| REQUIREMENT 1 |
In the passage on idempotency, which UUID version is recommended for the Idempotency-Key?

| PASSAGE GIVEN |

__________

Idempotency
Introduction & Definition
What is Idempotency?
Idempotency ensures that performing the same operation multiple times produces the same result without causing unintended side effects. This is especially important in scenarios like payment processing, where duplicate operations could lead to issues such as double charging.
Why It Matters:
In environments where network issues or retries are common, idempotency guarantees that a single operation is processed only once, even if it's requested multiple times.
For example, if creating a payment fails due to a network error, you can safely create the payment again, passing the same idempotency key and assume the payment will occur exactly once, regardless of the number of calls.
An Idempotency-Key
can be passed in the request header header as any UUID, although we recommend using UUID Version 4.
Error Handling & Edge Cases
Multiple Requests with the same body and idempotency key:
Creating multiple requests with the same idempotency key and request body will always return the same object as the first request instead of creating a new one. There is no validity period for idempotency keys.

__________

| INPUT FOR THIS TASK |
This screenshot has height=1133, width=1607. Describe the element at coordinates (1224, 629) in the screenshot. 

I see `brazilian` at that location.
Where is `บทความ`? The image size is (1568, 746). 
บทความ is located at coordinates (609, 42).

__________

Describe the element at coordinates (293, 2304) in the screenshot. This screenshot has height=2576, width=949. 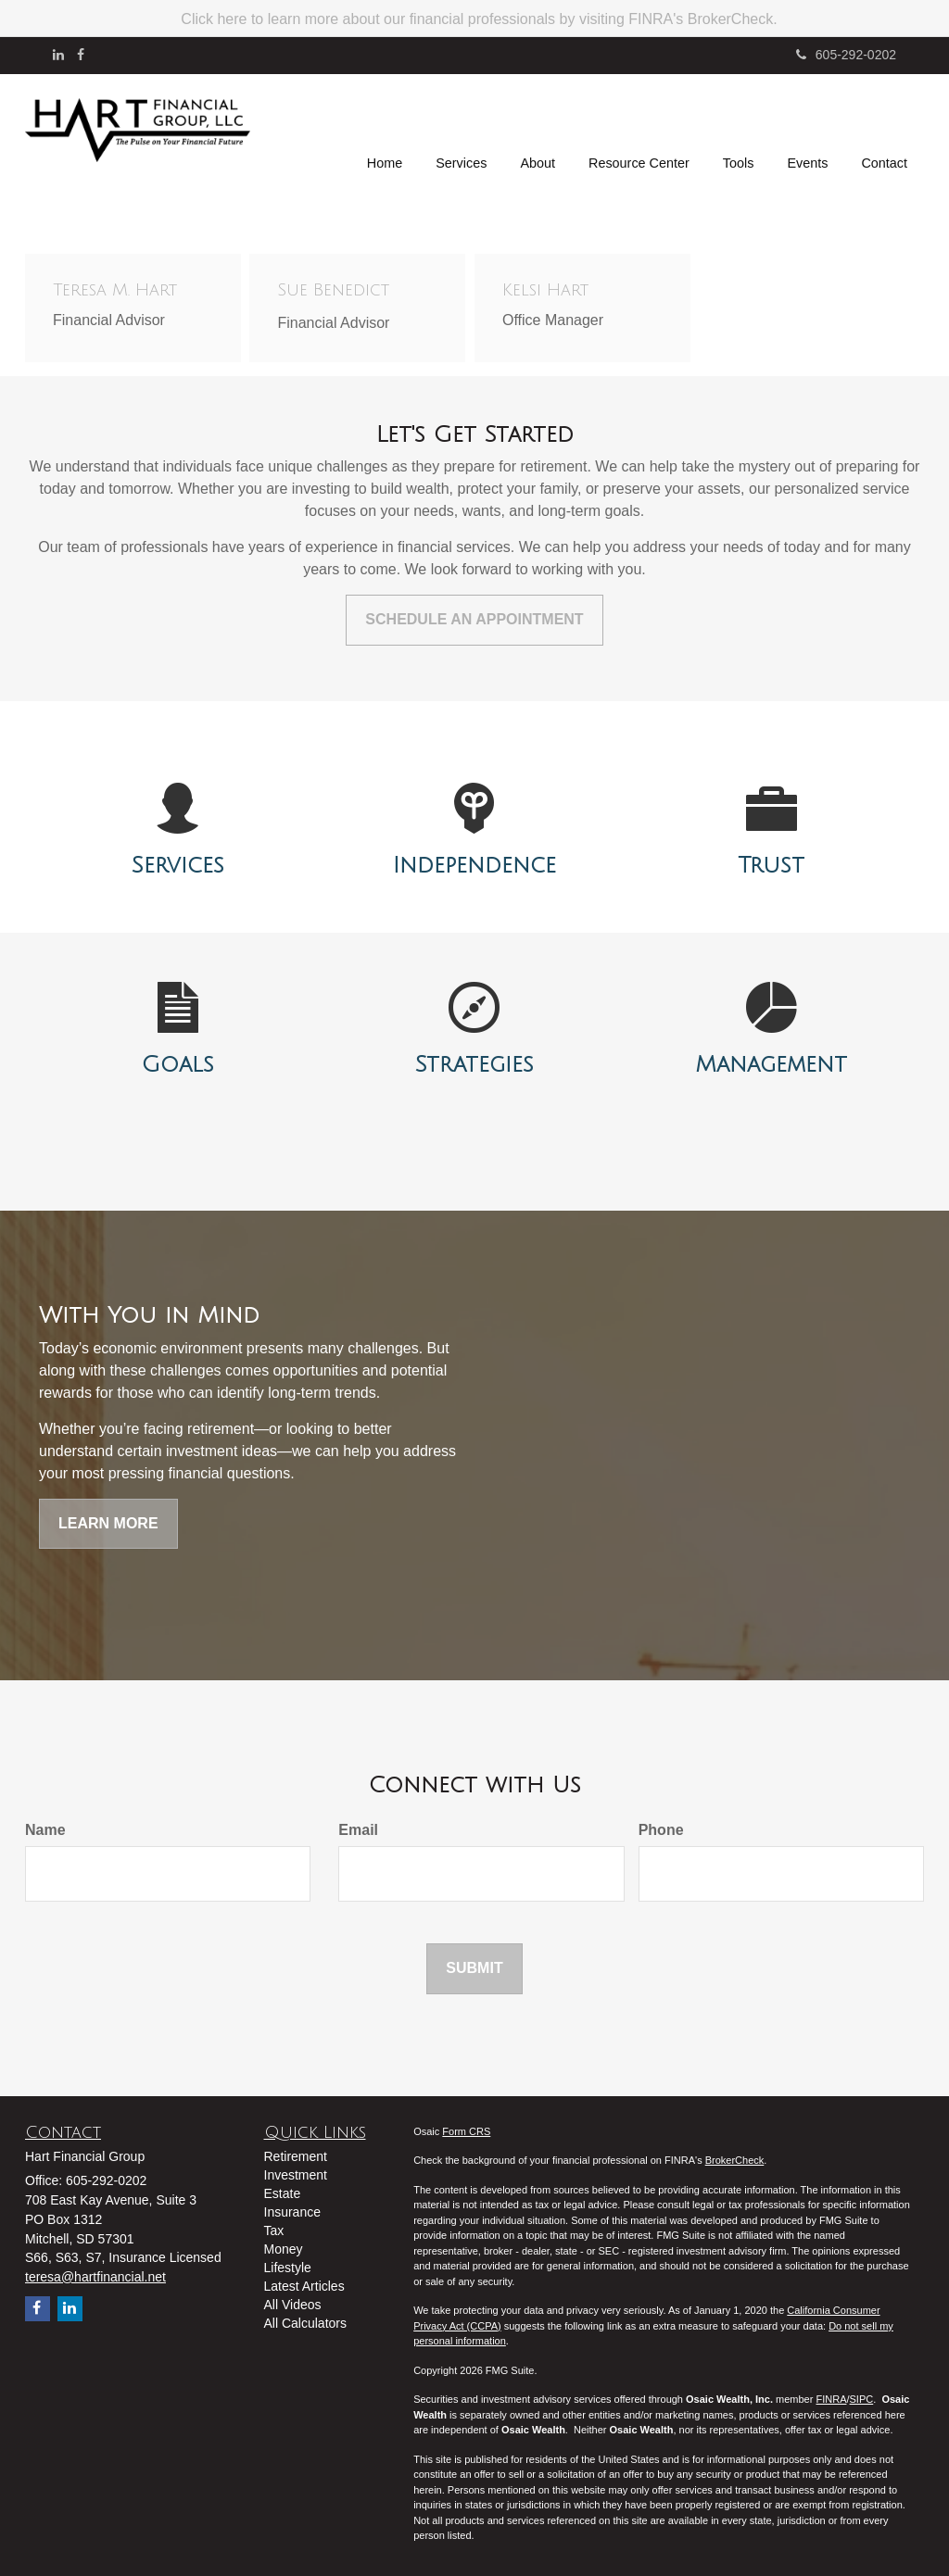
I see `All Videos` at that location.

__________

| REQUIREMENT 2 |
Reproduce the part of the records that opens with the line containing "This screenshot has height=1133, width=1607." and closes with the line containing "บทความ is located at coordinates (609, 42).", keeping both of those lines.

| TASK SOLUTION 1 |
UUID Version 4.

| TASK SOLUTION 2 |
This screenshot has height=1133, width=1607. Describe the element at coordinates (1224, 629) in the screenshot. 

I see `brazilian` at that location.
Where is `บทความ`? The image size is (1568, 746). 
บทความ is located at coordinates (609, 42).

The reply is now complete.